_ASSIGNED TASK_
Go line by line through the entries below and count those containing the string "options"; give only the count.

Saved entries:
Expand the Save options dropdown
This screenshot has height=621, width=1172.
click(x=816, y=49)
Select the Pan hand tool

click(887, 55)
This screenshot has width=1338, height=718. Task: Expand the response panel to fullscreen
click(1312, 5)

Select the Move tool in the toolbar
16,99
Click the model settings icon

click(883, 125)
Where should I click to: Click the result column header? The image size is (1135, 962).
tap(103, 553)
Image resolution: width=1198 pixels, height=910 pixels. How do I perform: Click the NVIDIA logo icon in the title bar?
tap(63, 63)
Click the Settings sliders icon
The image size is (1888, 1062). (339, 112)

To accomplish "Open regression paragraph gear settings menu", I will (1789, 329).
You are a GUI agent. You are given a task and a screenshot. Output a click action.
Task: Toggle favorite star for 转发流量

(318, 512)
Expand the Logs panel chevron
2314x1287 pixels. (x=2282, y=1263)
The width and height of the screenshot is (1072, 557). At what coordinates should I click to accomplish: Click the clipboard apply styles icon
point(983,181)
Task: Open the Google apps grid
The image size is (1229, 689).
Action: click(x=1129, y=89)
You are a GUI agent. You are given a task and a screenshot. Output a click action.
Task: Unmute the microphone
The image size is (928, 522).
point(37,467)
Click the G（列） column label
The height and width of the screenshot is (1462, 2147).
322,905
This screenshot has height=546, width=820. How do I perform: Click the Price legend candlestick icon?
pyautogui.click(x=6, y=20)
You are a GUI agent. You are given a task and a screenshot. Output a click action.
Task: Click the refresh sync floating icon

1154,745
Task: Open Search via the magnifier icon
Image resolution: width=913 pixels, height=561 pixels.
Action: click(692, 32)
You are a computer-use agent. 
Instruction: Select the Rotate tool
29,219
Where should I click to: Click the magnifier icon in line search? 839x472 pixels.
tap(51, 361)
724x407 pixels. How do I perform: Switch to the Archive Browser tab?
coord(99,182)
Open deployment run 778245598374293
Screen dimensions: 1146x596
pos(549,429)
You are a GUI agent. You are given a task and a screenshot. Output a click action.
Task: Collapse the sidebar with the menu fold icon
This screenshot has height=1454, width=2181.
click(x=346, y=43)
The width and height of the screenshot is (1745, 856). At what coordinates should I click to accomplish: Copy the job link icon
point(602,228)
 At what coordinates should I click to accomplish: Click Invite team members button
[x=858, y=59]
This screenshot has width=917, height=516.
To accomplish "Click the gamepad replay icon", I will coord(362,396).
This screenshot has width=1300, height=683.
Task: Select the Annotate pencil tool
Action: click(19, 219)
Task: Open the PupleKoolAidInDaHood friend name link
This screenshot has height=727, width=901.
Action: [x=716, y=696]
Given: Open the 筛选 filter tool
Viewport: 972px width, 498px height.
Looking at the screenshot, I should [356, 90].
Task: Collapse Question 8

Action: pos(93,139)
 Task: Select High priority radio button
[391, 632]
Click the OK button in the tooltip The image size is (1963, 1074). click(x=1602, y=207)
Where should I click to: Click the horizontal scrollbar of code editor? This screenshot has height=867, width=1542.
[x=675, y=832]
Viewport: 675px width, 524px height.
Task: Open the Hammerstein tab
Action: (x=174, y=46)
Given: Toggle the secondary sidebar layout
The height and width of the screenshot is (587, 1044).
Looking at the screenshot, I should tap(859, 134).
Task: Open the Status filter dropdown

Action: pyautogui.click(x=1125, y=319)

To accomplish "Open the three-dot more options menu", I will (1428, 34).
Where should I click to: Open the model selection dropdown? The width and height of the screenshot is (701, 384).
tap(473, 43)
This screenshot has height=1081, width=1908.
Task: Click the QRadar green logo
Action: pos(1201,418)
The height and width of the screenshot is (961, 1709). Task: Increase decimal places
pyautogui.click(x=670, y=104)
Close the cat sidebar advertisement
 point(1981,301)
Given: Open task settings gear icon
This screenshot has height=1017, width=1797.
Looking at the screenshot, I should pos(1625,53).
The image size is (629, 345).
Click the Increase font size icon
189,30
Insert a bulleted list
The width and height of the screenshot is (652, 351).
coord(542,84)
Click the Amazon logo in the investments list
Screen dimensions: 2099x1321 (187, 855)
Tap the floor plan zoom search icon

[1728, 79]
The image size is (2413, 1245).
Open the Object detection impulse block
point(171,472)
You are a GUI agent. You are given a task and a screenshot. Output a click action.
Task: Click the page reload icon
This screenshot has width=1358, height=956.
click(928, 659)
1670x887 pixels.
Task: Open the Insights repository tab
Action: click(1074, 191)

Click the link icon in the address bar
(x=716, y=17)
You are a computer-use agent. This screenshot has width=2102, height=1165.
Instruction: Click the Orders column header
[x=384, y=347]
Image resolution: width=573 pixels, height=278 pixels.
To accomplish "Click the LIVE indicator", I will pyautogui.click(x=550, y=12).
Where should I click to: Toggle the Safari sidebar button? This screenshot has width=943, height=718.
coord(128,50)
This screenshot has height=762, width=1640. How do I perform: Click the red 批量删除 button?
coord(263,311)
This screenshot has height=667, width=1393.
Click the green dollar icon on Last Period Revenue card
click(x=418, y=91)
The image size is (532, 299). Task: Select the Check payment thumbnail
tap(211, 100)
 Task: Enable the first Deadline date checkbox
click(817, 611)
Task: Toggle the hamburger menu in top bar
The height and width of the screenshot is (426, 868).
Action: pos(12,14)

_EXERCISE ANSWER_
2